In Minnesota, freight railroads have to pay real estate taxes (since the late 50's early 60's)

The login to the site for the MAC financials forbids to quote any of their reports in part, only in full - so I won't

But in summary the major sources of revenue for this particular airports commission are Parking, Landing Fees, Terminal Rent, other Rent, Car Rental fees and Food and Beverage, in that order. Enough to let them maintain and improve the property.

Owning more than a thousand acres tax-free is off-the-books. (as it was for all railroads here in Minnesota up until late 50's early 60's - if I remember my 6th grade Civics class correctly - no real estate tax for railroads back then) Never mind the huge land grants 150 years ago that enabled the western US railroads to be built.
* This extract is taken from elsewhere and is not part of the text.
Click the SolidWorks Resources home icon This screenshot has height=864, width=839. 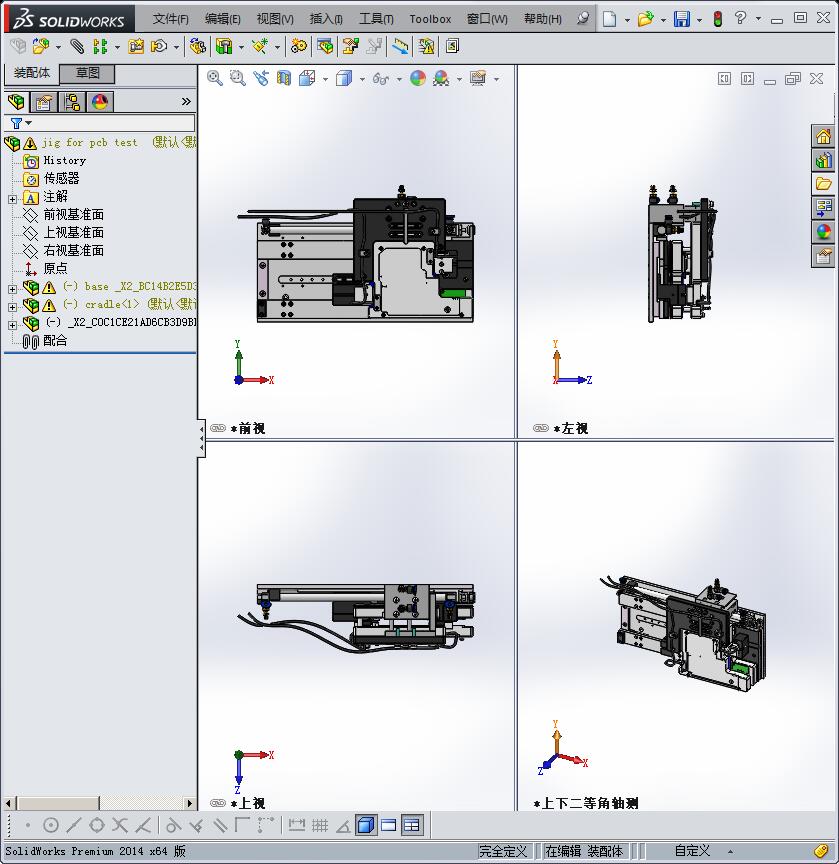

Just wondering - does the Airports Commission also own the mineral rights? The western US railroads did - witness the spinoffs back in the early days of deregulation. Burlington Northern spun off its timber interests (Plum Creek) and oil and gas interests (forget the name).

Southern Pacific famously spun off SPRINT - .

Any how when - if - air travel becomes too expensive to support - as it already is at so many small-town federally subsidized airports - will we see land sales? Mineral rights sales?

Trying to envision the evolution of various transport modes based on the history - a hundred years ago if a small town had no rail - it turned into a ghost town. Now, if a small city loses its airport subsidy, no big problem - there's still the (subsidized) roads.

Sorry if this is too rambling - trying to figure what might happen with various fuel-price and local government budget constraints.